Ctrl + Shift + Space

GPU acceleration
CUDA / DX / Vulkan (build-dependent)

Model: OpenAI Whisper Large · C:\VocalFuse\models\

Pro
Note taker & email summaries

Setting	Location
Product key	Desktop → Account (synced from web)
Dictation hotkey	Desktop → Hotkeys
GPU / CPU threads	Desktop → Performance
AI note taker + SMTP	Desktop → Pro (requires Pro plan)
Theme & profile name	Web → Account Settings

AI note taking (Pro)

VocalFuse Pro extends dictation into structured capture: batch microphone recording (up to 3 minutes), local note organization, and optional email summaries via SMTP — while keeping audio off third-party transcription clouds.

Confirm your plan includes Pro on Subscriptions.
Enable Note taker in the desktop Settings panel.
Start a batch capture session from the tray menu or Pro panel.
Review structured notes, export, or send email summary if SMTP is configured.

Organize running notes during calls; paste into Slack, Docs, or your IDE from the overlay.
Prefer GPU acceleration during live narration for responsive partials.
Use batch file mode for pre-recorded lectures when you already have audio files.

Learn more on the AI note taker landing page.

Performance tuning

Symptom	Fix
Slow partials (>200ms)	Enable GPU in Settings → Performance; close other GPU apps
High RAM usage	Ensure ggml-large-v3.bin is the only loaded model; restart after long sessions
CPU-only laptops	Reduce background apps; expect higher latency than CUDA builds
Long batch jobs	Process overnight; exports write to disk as each file completes

Deep dive: Local AI Guide · Architecture

Updates

Stable releases publish to Downloads when ready.

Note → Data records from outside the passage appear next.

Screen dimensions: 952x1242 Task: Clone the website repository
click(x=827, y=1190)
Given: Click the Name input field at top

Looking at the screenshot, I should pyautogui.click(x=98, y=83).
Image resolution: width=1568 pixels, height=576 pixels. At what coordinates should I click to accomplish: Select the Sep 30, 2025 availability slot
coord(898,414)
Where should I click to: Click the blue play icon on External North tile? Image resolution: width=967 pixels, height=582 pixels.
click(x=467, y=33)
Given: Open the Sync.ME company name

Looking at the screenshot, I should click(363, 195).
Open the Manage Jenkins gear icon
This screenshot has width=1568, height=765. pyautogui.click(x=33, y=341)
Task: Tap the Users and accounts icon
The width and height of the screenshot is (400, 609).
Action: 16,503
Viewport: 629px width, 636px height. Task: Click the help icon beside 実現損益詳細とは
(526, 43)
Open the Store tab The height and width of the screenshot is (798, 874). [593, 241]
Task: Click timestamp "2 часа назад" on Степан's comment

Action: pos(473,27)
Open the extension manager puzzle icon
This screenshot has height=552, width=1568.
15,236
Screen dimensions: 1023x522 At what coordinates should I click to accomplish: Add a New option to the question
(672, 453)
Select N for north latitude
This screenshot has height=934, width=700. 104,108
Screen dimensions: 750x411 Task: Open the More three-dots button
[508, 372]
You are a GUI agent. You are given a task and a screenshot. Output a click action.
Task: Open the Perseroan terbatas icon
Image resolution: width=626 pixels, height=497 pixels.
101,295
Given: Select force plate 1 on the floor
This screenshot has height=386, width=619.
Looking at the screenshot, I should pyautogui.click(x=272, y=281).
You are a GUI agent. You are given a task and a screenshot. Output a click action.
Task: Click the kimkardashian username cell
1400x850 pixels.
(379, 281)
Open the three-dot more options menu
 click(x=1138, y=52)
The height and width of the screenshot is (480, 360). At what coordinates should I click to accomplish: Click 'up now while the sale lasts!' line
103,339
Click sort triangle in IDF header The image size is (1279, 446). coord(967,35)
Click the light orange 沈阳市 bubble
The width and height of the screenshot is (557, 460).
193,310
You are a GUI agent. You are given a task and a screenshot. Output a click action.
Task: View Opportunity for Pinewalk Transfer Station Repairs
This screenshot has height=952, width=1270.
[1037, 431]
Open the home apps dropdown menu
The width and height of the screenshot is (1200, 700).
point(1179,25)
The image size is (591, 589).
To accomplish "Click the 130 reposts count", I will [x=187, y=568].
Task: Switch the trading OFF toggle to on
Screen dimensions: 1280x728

User-visible changes are summarized on the changelog.

This documentation targets release 1.0.1 as served by the Fuse API. After updating, restart VocalFuse so license and model manifests refresh.

Troubleshooting

No text appearing at cursor: Confirm the destination app is focused. Grant accessibility permissions on macOS. Try clipboard paste fallback from the pill menu.
High latency or stuttering partials: Enable GPU acceleration, verify CUDA drivers, and reduce competing GPU workloads. See Performance tuning.
“Invalid key” or license errors: Renew on Subscriptions, re-copy the key from Product Keys, check HTTPS/firewall rules.
Model missing or failed download: Ensure ggml-large-v3.bin exists in C:\VocalFuse\models\. Re-run first-launch download or place the file manually, then restart VocalFuse.exe.
Pro features greyed out: Verify Pro (or admin) entitlements via license API response. Basic plans do not include AI note taker or email summaries.
Microphone not detected: Check OS privacy settings, correct input device in Sound settings, and that no other app holds exclusive mic access.

VocalFuse FAQ

What AI model does VocalFuse use for transcription?

VocalFuse uses OpenAI Whisper Large (ggml-large-v3) running locally through whisper.cpp — not a small cloud API or distilled model.

Which platforms support VocalFuse AI transcription?

VocalFuse runs on Windows 10+, macOS 12+, and Ubuntu 22.04+. NVIDIA GPU acceleration is optional via CUDA.